■ Data shown ■

- - -

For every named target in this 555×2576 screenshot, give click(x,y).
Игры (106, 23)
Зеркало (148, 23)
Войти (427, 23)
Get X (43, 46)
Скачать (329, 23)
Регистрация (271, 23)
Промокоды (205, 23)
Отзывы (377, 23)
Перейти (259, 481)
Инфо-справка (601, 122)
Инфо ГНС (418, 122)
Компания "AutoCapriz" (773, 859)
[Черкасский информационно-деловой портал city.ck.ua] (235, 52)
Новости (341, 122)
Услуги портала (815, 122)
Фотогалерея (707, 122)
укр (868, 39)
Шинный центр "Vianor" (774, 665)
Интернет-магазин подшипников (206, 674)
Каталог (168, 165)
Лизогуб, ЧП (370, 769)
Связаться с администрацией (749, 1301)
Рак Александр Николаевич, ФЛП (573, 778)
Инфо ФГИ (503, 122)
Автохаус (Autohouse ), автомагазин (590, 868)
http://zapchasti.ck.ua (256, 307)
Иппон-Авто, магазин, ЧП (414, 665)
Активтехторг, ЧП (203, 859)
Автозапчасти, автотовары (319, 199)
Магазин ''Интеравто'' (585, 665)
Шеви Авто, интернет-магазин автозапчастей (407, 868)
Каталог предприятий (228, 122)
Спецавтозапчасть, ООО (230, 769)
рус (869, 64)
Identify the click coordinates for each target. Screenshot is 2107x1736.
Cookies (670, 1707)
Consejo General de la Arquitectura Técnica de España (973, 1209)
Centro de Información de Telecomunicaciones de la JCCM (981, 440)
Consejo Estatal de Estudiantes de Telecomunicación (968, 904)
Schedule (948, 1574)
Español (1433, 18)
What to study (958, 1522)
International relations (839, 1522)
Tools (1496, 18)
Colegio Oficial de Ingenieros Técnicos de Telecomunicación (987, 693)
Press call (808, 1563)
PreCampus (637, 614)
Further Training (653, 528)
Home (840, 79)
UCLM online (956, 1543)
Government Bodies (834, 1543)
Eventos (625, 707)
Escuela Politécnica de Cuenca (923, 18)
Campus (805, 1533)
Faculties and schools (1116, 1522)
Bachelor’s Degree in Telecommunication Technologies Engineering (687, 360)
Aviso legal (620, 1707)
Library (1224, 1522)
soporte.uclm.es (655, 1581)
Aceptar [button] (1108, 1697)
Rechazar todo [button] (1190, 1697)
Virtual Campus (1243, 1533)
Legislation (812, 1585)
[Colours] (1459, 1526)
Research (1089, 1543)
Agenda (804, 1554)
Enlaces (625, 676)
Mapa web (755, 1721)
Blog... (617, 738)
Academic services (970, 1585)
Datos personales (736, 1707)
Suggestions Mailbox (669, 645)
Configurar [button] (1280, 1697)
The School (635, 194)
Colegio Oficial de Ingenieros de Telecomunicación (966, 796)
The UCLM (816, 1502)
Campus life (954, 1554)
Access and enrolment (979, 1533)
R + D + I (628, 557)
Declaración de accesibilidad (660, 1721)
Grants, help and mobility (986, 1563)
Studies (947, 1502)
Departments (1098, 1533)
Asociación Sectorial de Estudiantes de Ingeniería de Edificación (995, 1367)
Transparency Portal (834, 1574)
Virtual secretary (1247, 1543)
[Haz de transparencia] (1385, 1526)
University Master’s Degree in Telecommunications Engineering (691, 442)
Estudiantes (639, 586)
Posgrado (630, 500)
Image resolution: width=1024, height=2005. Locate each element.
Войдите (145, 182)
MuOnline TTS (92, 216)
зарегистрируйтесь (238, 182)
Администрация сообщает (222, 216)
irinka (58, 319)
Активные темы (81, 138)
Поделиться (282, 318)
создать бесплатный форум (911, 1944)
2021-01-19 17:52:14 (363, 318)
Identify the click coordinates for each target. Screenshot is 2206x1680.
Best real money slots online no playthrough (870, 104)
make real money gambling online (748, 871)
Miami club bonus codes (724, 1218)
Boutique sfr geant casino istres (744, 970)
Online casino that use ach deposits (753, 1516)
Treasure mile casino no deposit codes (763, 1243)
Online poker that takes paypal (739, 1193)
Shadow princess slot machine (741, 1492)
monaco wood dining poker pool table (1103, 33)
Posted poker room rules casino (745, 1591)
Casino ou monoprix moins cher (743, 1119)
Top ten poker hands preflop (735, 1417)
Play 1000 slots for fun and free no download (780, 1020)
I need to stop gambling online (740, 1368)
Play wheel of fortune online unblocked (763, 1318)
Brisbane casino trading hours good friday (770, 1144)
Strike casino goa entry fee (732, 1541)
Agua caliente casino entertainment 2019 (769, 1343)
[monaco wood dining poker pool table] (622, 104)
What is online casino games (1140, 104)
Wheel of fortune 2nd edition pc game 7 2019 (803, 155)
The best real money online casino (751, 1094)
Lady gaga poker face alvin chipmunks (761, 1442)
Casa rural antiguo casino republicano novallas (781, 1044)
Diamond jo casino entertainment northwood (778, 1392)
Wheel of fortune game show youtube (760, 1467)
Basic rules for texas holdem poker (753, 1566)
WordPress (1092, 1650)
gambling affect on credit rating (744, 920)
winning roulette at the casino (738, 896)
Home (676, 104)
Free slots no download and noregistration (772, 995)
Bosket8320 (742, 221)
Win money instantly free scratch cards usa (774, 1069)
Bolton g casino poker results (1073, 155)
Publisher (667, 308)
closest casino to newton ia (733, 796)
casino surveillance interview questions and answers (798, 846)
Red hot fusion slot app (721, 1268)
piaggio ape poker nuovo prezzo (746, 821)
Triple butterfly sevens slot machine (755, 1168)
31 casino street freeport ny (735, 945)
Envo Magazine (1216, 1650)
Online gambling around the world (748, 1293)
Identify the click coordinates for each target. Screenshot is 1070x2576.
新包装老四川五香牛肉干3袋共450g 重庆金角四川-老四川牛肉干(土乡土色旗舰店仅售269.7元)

- - -

■ Task statement ■
Every entry must be given again exactly as it reads.

■ Response to the exercise ■
For every named target in this 555×2576 screenshot, give click(x,y).
Игры (106, 23)
Зеркало (148, 23)
Войти (427, 23)
Get X (43, 46)
Скачать (329, 23)
Регистрация (271, 23)
Промокоды (205, 23)
Отзывы (377, 23)
Перейти (259, 481)
Инфо-справка (601, 122)
Инфо ГНС (418, 122)
Компания "AutoCapriz" (773, 859)
[Черкасский информационно-деловой портал city.ck.ua] (235, 52)
Новости (341, 122)
Услуги портала (815, 122)
Фотогалерея (707, 122)
укр (868, 39)
Шинный центр "Vianor" (774, 665)
Интернет-магазин подшипников (206, 674)
Каталог (168, 165)
Лизогуб, ЧП (370, 769)
Связаться с администрацией (749, 1301)
Рак Александр Николаевич, ФЛП (573, 778)
Инфо ФГИ (503, 122)
Автохаус (Autohouse ), автомагазин (590, 868)
http://zapchasti.ck.ua (256, 307)
Иппон-Авто, магазин, ЧП (414, 665)
Активтехторг, ЧП (203, 859)
Автозапчасти, автотовары (319, 199)
Магазин ''Интеравто'' (585, 665)
Шеви Авто, интернет-магазин автозапчастей (407, 868)
Каталог предприятий (228, 122)
Спецавтозапчасть, ООО (230, 769)
рус (869, 64)
Identify the click coordinates for each target. Screenshot is 2107x1736.
Cookies (670, 1707)
Consejo General de la Arquitectura Técnica de España (973, 1209)
Centro de Información de Telecomunicaciones de la JCCM (981, 440)
Consejo Estatal de Estudiantes de Telecomunicación (968, 904)
Schedule (948, 1574)
Español (1433, 18)
What to study (958, 1522)
International relations (839, 1522)
Tools (1496, 18)
Colegio Oficial de Ingenieros Técnicos de Telecomunicación (987, 693)
Press call (808, 1563)
PreCampus (637, 614)
Further Training (653, 528)
Home (840, 79)
UCLM online (956, 1543)
Government Bodies (834, 1543)
Eventos (625, 707)
Escuela Politécnica de Cuenca (923, 18)
Campus (805, 1533)
Faculties and schools (1116, 1522)
Bachelor’s Degree in Telecommunication Technologies Engineering (687, 360)
Aviso legal (620, 1707)
Library (1224, 1522)
soporte.uclm.es (655, 1581)
Aceptar [button] (1108, 1697)
Rechazar todo [button] (1190, 1697)
Virtual Campus (1243, 1533)
Legislation (812, 1585)
[Colours] (1459, 1526)
Research (1089, 1543)
Agenda (804, 1554)
Enlaces (625, 676)
Mapa web (755, 1721)
Blog... (617, 738)
Academic services (970, 1585)
Datos personales (736, 1707)
Suggestions Mailbox (669, 645)
Configurar [button] (1280, 1697)
The School (635, 194)
Colegio Oficial de Ingenieros de Telecomunicación (966, 796)
The UCLM (816, 1502)
Campus life (954, 1554)
Access and enrolment (979, 1533)
R + D + I (628, 557)
Declaración de accesibilidad (660, 1721)
Grants, help and mobility (986, 1563)
Studies (947, 1502)
Departments (1098, 1533)
Asociación Sectorial de Estudiantes de Ingeniería de Edificación (995, 1367)
Transparency Portal (834, 1574)
Virtual secretary (1247, 1543)
[Haz de transparencia] (1385, 1526)
University Master’s Degree in Telecommunications Engineering (691, 442)
Estudiantes (639, 586)
Posgrado (630, 500)
Image resolution: width=1024, height=2005. Locate each element.
Войдите (145, 182)
MuOnline TTS (92, 216)
зарегистрируйтесь (238, 182)
Администрация сообщает (222, 216)
irinka (58, 319)
Активные темы (81, 138)
Поделиться (282, 318)
создать бесплатный форум (911, 1944)
2021-01-19 17:52:14 (363, 318)
Identify the click coordinates for each target. Screenshot is 2206x1680.
Best real money slots online no playthrough (870, 104)
make real money gambling online (748, 871)
Miami club bonus codes (724, 1218)
Boutique sfr geant casino istres (744, 970)
Online casino that use ach deposits (753, 1516)
Treasure mile casino no deposit codes (763, 1243)
Online poker that takes paypal (739, 1193)
Shadow princess slot machine (741, 1492)
monaco wood dining poker pool table (1103, 33)
Posted poker room rules casino (745, 1591)
Casino ou monoprix moins cher (743, 1119)
Top ten poker hands preflop (735, 1417)
Play 1000 slots for fun and free no download (780, 1020)
I need to stop gambling online (740, 1368)
Play wheel of fortune online unblocked (763, 1318)
Brisbane casino trading hours good friday (770, 1144)
Strike casino goa entry fee (732, 1541)
Agua caliente casino entertainment 2019 (769, 1343)
[monaco wood dining poker pool table] (622, 104)
What is online casino games (1140, 104)
Wheel of fortune 2nd edition pc game 7 2019 (803, 155)
The best real money online casino (751, 1094)
Lady gaga poker face alvin chipmunks (761, 1442)
Casa rural antiguo casino republicano novallas (781, 1044)
Diamond jo casino entertainment northwood (778, 1392)
Wheel of fortune game show youtube (760, 1467)
Basic rules for texas holdem poker (753, 1566)
WordPress (1092, 1650)
gambling affect on credit rating (744, 920)
winning roulette at the casino (738, 896)
Home (676, 104)
Free slots no download and noregistration (772, 995)
Bosket8320 (742, 221)
Win money instantly free scratch cards usa (774, 1069)
Bolton g casino poker results (1073, 155)
Publisher (667, 308)
closest casino to newton ia (733, 796)
casino surveillance interview questions and answers (798, 846)
Red hot fusion slot app (721, 1268)
piaggio ape poker nuovo prezzo (746, 821)
Triple butterfly sevens slot machine (755, 1168)
31 casino street freeport ny (735, 945)
Envo Magazine (1216, 1650)
Online gambling around the world (748, 1293)
Identify the click coordinates for each target. Screenshot is 1070x2576.
新包装老四川五香牛肉干3袋共450g 重庆金角四川-老四川牛肉干(土乡土色旗舰店仅售269.7元)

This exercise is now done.